We’ve all seen the terrifying social media videos from passengers who were on Alaska Airlines Flight 1282 earlier this year. The aftermath of a panel on that Boeing 737 Max 9 suddenly blowing off, it should go without saying, was like something out of a disaster movie. The impact reportedly ripped off one passenger’s entire shirt, as well as seat cushions and at least one tray table. Oxygen masks didn’t deploy in all seats. The city lights below were visible through that gaping hole in the side of the plane, as the passengers sat silently and presumably frozen in fear.
Never mind all that, though — nor the deadly crashes involving 737 Max 8 jets in 2018 and 2019, or the whistleblower who said during a congressional hearing on Wednesday that Boeing keeps “putting out defective airplanes.” The aerospace giant apparently thinks it’s so good at making planes, that the company now wants to try its hand at flying cars (this is not a joke, unfortunately).
Boeing CTO Todd Citron disclosed the plans to Nikkei, which reported that the company is looking to launch its flying car business in Asia by the end of this decade. The idea is to tap into demand “for the fast, short-distance travel the vehicles could provide in the region’s traffic-choked cities.”
A Boeing R&D base opened in the Japanese city of Nagoya on Thursday. Japan, by the way, is home to the startup SkyDrive, which is set to operate an air taxi service (along with Volocopter, out of Germany) at the 2025 Osaka World Expo.
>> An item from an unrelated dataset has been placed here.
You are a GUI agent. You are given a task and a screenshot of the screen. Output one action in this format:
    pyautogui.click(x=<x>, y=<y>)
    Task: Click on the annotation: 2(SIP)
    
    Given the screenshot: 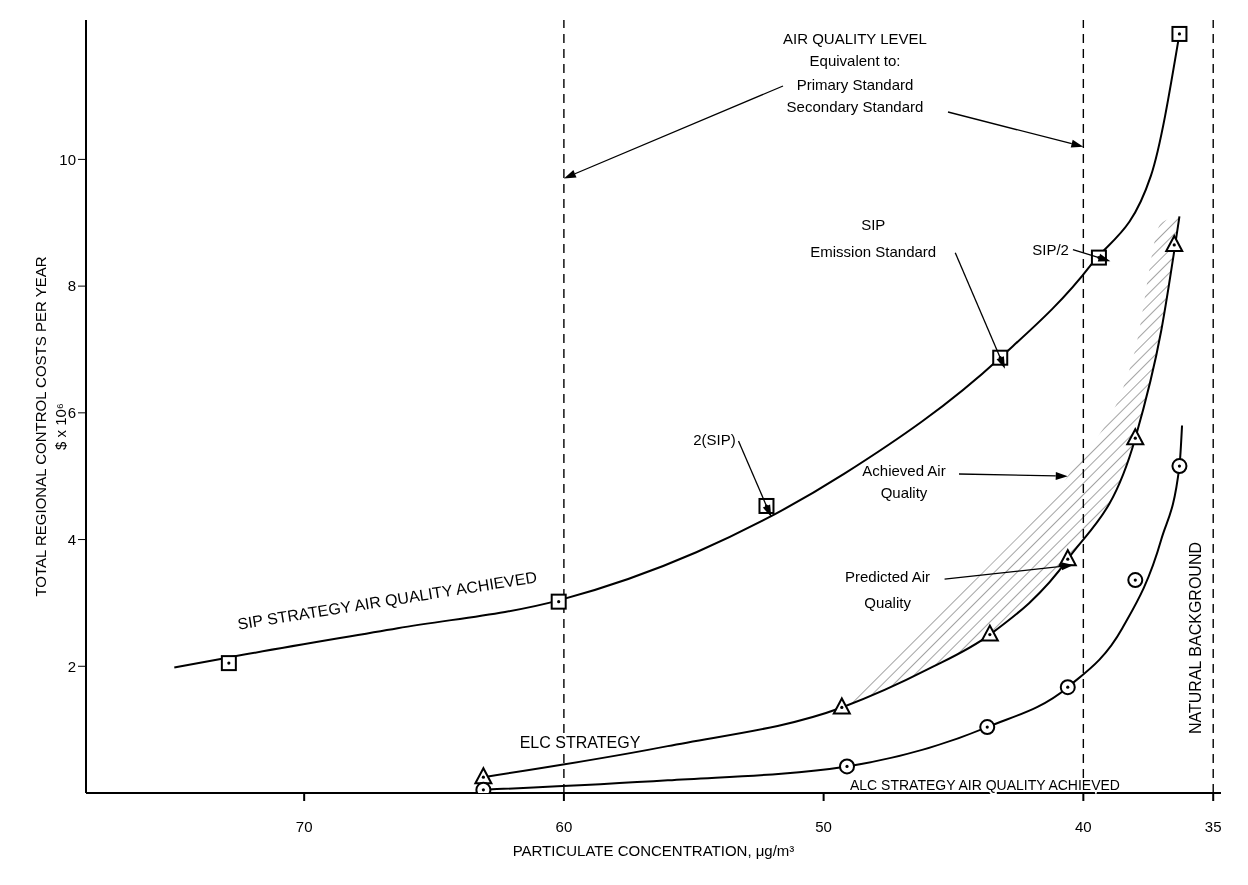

This NPR timeline detailing Boeing’s troubled year so far, meanwhile, does a great job of walking through why the company’s reputation is rightfully in tatters at the moment. Flying cars? Many people don’t even want to be in their planes right now, for fear they’ll break apart in midair. It also doesn’t help that quality engineer-turned-whistleblower Sam Salespour warned during an interview this week with NBC’s Lester Holt that he wouldn’t feel safe with his own family on one of Boeing’s flagship widebody 787 Dreamliners.
The future comes at you fast, though. If Boeing gets its way, it might not be long at all before we have chunks of planes and cars falling out of the sky.